== Segment start ==

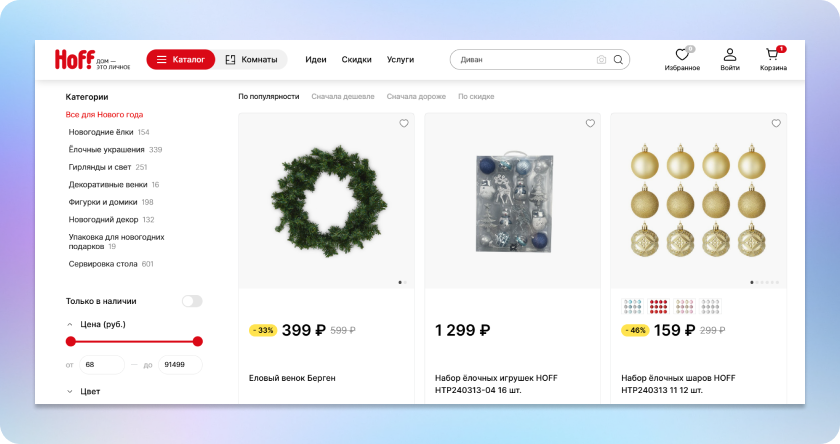Open the Корзина shopping cart icon
Image resolution: width=840 pixels, height=444 pixels.
tap(772, 54)
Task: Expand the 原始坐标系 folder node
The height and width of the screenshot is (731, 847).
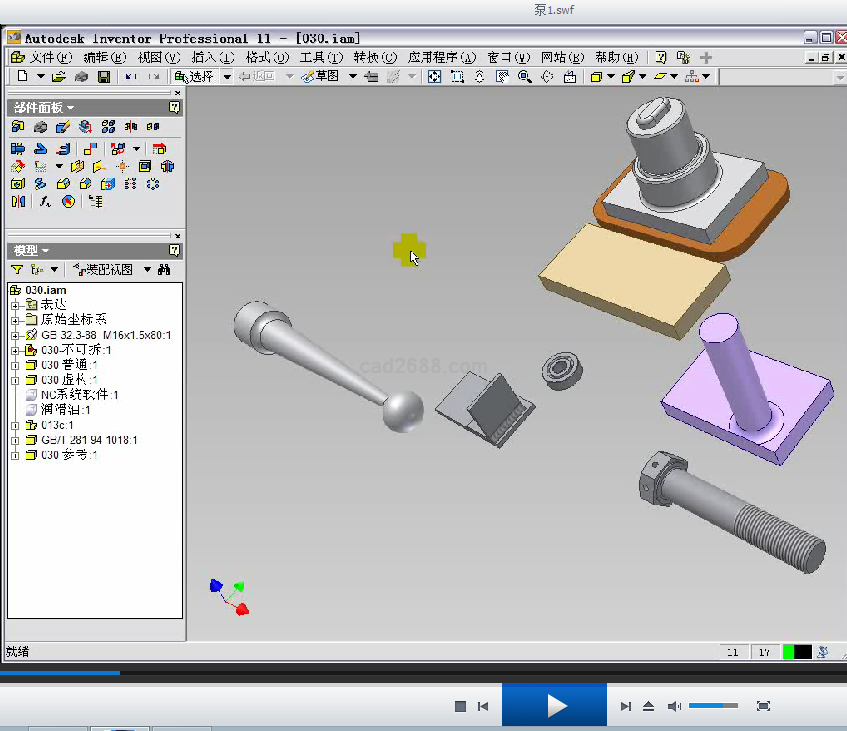Action: (16, 320)

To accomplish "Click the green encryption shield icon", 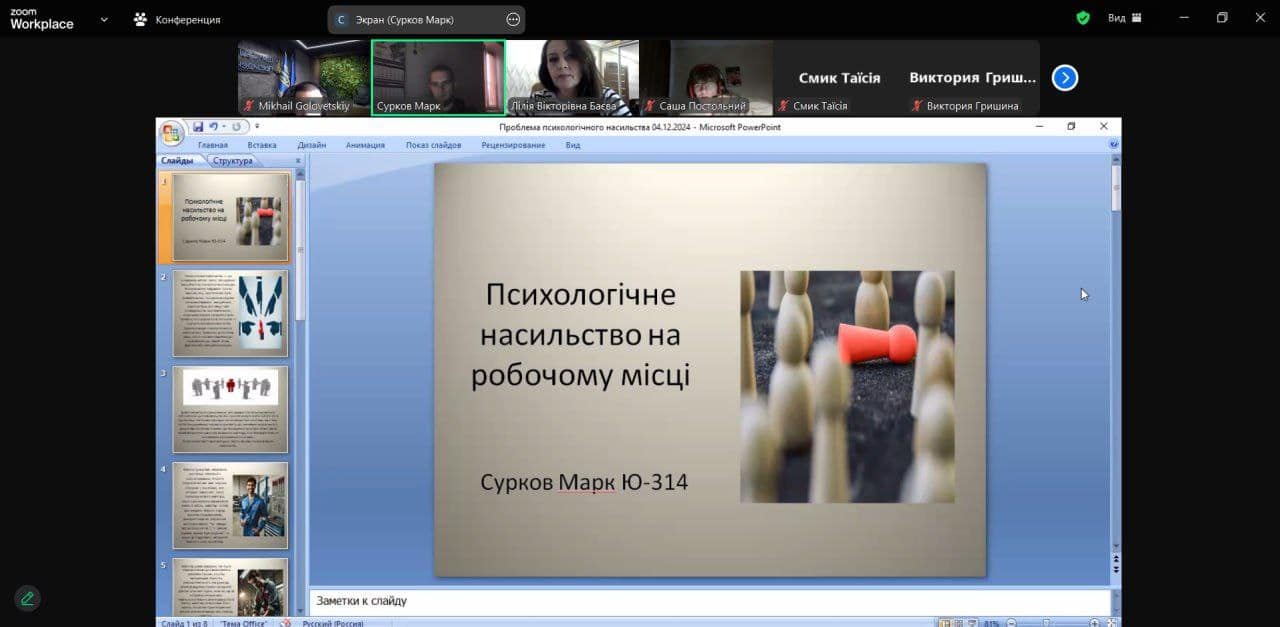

== Segment end ==

EXERCISE BRIEF:
Your answer must be the lines from the one containing "Task: Expand the 原始坐标系 folder node" through the last line of the records, printed exactly with no pictures; please include both ends.

OUTPUT OF THE EXERCISE:
Task: Expand the 原始坐标系 folder node
The height and width of the screenshot is (731, 847).
Action: (16, 320)

To accomplish "Click the green encryption shield icon", 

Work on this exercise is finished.